CyberAgent published a public relations interview about Nitroplus' decision to become a consolidated subsidiary, stating that Nitroplus approached CyberAgent for the merger after the company acquired Nelke Planning a year prior, which Takaki Kosaka, the representative director of Nitroplus, had a stake in as an independent director. The primary goal of the acquisition is for CyberAgent to take over the administrative and distribution aspects of the business so that Nitroplus can focus on content production, including reviving projects that were abandoned due to time constraints or lack of resource management. There are also plans for this partnership to help Nitroplus expand its influence overseas and strengthen the Touken Ranbu brand. In a follow up statement released on their company website, Nitroplus went on to clarify that the type of content produced by the company will not change, only the quality and quantity of the content.

==List of works==
- Phantom of Inferno (February 25, 2000)
- Vampirdzhija Vjedogonia (January 26, 2001)
- Kikokugai: The Cyber Slayer (March 29, 2002)
- "Hello, world." (September 27, 2002)
- Zanma Taisei Demonbane (April 25, 2003)
- Saya no Uta (December 26, 2003)
- Phantom INTEGRATION (September 17, 2004)
- Angelos Armas -Tenshi no Nichou Kenju- (January 28, 2005)
- Jingai Makyō (June 24, 2005)
- Hanachirasu (September 30, 2005)
- Sabbat Nabe (December, 2005)
- Dra†KoI (February 3, 2006)
- Kishin Hishou Demonbane (May 26, 2006)
- Gekkō no Carnevale (January 26, 2007)
- Zoku Satsuriku no Django -Jigoku no Shoukinkubi- (July 27, 2007)
- Sumaga (September 26, 2008)
- Sumaga Special (June 26, 2009)
- Full Metal Daemon: Muramasa (October 30, 2009)
- Axanael (December 17, 2010)
- SoniComi (November 25, 2011)
- Phenomeno (June 16, 2012)
- Guilty Crown: Lost Christmas (July 27, 2012)
- You and Me and Her: A Love Story (June 28, 2013)
- Expelled from Paradise (November 15, 2014)
- Nitroplus Blasterz: Heroines Infinite Duel (April 30, 2015, developed by Examu)
- Tokyo Necro (January 29, 2016)
- Thunderbolt Fantasy (July 8, 2016)
- Minikui Mojika no Ko (July 27, 2018)
- Smile of the Arsnotoria (March 4, 2021)
- Rusty Rabbit (April 17, 2025)
- Dolls Nest (April 24, 2025)

They also released a fighting game Nitro+ Royale -Heroines Duel- (ニトロ+ロワイヤル -ヒロインズデュエル-) at the 2007 Comiket.

===5pb. x Nitroplus===
- Chaos;Head (April 25, 2008)
- Chaos;Head Noah (February 26, 2009)
- Steins;Gate (October 15, 2009)
- Chaos;Head Love Chu Chu! (March 25, 2010)

===DMM x Nitroplus===
Nitroplus and DMM Corporation released a web browser game called Touken Ranbu in January 2015, which as of March 2015 is one of DMM's most popular games, second only to the largely popular Kantai Collection. In 2022, Nitroplus and DMM, in collaboration with Koei Tecmo Games and their in-house development teams, Omega Force and Ruby Party, developed and published a new entry in the series, Touken Ranbu Warriors for the Nintendo Switch and PC.

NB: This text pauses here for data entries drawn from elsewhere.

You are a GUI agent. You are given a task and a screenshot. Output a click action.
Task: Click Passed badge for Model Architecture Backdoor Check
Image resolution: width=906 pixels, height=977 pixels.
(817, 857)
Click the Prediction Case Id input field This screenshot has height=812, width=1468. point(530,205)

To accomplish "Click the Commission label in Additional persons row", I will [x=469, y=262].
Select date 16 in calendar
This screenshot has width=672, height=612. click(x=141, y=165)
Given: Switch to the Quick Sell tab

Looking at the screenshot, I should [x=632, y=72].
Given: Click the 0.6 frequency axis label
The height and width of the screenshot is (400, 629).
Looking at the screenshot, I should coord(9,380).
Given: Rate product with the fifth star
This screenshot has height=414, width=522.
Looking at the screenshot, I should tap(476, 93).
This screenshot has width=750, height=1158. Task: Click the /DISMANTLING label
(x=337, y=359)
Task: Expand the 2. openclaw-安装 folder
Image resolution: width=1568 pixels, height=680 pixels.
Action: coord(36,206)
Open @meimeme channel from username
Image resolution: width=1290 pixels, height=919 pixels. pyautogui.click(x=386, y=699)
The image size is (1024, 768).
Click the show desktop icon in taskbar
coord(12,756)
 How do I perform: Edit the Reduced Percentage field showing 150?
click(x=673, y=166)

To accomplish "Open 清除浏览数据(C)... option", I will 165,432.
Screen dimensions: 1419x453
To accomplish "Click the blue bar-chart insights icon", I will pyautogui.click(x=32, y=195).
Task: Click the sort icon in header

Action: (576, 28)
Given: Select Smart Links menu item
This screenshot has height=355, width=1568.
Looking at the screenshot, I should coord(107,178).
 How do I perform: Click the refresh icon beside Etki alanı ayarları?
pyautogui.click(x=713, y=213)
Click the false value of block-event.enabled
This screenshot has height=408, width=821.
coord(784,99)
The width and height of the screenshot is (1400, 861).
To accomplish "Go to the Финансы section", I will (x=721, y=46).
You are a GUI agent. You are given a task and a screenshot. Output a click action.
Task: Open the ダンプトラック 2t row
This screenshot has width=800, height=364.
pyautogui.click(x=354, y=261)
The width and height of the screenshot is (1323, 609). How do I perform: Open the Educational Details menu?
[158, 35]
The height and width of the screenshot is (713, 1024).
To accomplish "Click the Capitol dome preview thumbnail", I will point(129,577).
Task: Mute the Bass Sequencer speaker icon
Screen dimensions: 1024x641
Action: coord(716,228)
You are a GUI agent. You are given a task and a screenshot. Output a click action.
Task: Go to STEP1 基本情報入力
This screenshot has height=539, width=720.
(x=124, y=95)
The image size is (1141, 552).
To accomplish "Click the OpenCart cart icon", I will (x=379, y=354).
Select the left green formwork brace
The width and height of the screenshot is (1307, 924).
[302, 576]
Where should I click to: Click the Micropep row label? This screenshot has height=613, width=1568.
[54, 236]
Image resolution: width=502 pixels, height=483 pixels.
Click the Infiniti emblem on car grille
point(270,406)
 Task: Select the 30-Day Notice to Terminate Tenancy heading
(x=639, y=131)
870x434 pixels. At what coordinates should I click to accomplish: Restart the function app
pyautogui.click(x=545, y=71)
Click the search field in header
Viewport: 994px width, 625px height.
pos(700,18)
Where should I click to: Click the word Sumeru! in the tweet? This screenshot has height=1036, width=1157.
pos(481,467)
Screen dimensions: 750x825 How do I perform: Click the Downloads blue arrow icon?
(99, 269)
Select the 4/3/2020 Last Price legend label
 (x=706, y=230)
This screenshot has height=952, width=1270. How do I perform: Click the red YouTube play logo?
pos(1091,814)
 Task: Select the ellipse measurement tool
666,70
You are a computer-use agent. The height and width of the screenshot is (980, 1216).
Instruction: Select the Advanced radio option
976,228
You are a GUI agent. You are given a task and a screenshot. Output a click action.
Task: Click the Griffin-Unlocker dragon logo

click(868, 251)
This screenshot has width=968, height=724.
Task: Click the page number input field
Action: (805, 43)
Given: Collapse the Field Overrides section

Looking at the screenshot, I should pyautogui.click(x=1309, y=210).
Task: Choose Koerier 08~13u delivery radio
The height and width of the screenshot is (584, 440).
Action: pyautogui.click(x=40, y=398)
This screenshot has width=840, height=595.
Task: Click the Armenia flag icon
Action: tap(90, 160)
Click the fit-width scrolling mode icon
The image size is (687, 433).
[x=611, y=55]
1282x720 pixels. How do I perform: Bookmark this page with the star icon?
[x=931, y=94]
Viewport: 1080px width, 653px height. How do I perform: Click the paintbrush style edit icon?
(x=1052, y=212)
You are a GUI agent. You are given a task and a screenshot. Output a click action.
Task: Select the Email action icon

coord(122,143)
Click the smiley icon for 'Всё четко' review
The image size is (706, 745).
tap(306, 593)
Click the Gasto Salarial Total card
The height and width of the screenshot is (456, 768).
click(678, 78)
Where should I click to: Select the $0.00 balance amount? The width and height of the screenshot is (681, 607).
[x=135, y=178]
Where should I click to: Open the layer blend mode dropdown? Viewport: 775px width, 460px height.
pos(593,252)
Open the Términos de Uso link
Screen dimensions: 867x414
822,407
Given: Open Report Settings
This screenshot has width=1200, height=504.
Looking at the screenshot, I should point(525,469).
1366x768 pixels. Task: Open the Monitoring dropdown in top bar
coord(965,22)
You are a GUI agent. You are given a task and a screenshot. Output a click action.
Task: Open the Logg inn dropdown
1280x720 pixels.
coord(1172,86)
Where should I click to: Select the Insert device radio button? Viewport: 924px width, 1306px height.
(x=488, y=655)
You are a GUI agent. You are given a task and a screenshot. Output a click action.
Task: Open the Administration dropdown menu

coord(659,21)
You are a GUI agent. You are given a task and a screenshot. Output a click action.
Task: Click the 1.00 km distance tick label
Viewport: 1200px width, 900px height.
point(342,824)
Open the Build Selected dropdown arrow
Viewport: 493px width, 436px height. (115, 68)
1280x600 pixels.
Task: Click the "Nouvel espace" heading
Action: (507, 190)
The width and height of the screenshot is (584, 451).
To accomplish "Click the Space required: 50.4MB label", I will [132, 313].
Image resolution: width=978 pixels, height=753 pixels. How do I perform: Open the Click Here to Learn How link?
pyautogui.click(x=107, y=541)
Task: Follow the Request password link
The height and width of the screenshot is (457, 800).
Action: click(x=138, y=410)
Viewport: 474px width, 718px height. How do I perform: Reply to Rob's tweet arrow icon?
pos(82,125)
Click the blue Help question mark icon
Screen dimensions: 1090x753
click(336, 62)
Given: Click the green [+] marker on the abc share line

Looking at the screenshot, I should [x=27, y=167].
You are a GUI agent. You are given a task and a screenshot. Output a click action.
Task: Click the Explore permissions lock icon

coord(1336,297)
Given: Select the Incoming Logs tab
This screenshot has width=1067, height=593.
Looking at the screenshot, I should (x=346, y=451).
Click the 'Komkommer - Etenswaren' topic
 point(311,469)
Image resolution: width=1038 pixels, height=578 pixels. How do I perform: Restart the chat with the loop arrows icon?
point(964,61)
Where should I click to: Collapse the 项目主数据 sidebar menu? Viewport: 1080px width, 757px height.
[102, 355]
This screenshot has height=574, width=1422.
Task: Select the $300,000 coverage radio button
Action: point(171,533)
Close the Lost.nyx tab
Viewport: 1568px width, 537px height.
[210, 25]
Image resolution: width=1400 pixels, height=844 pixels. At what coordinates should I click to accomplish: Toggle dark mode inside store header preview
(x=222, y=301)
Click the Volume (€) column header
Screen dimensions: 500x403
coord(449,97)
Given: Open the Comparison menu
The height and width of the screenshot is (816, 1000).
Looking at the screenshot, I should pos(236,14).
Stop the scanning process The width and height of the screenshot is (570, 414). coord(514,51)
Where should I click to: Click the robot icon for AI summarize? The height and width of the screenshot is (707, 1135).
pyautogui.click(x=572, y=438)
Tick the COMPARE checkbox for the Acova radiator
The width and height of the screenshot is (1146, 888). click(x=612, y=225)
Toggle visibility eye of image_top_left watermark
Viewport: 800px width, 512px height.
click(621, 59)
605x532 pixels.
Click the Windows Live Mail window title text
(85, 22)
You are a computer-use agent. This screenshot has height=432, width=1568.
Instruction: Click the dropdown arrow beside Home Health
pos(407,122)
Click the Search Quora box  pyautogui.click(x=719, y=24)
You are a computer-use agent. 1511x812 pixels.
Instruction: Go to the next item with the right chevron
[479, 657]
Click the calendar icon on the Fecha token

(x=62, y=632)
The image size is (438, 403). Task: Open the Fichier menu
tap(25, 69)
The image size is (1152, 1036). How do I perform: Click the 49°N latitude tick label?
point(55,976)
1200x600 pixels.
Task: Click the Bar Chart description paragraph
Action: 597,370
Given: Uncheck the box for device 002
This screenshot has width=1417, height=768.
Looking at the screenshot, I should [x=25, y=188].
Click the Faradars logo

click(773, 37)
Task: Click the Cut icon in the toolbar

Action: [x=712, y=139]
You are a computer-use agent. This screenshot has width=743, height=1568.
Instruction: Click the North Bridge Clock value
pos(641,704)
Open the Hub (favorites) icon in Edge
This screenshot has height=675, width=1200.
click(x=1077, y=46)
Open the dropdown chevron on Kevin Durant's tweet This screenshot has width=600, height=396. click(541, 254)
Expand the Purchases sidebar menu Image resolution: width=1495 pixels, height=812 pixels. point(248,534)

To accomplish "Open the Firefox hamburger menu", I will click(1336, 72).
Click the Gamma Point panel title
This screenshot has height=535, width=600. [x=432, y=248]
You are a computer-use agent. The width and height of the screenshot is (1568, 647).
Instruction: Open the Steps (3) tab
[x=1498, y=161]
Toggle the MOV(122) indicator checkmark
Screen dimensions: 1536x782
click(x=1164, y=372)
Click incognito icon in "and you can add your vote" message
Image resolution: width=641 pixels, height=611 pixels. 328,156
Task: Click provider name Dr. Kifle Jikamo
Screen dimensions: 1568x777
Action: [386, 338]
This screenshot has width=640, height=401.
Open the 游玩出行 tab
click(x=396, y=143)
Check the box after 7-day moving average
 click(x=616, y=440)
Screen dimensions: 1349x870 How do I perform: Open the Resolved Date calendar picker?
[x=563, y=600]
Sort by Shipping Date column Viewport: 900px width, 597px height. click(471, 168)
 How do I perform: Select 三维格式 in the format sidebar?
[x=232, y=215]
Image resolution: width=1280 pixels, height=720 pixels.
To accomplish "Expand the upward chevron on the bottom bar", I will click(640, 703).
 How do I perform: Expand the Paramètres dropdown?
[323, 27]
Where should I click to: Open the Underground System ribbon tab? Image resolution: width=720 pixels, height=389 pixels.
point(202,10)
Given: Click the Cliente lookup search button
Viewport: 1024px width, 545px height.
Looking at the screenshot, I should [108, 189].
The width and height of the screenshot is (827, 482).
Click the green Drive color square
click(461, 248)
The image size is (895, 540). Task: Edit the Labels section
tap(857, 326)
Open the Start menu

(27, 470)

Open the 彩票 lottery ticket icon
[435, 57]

===Nitro+Chiral branch works===
Nitro+Chiral focused to boys-love games.
- Togainu no Chi (February 25, 2005/May 29, 2008)
- Lamento -Beyond the Void- (November 10, 2006)
- Sweet Pool (December 19, 2008)
- DRAMAtical Murder (March 23, 2012)
- DRAMAtical Murder re:connect (April 26, 2013)
- Slow Damage (February 25, 2021)
On January 25, 2008, they released a minigame disk titled CHiRALmori under this branch of which uses chibi versions of the characters from Togainu no Chi and Lamento.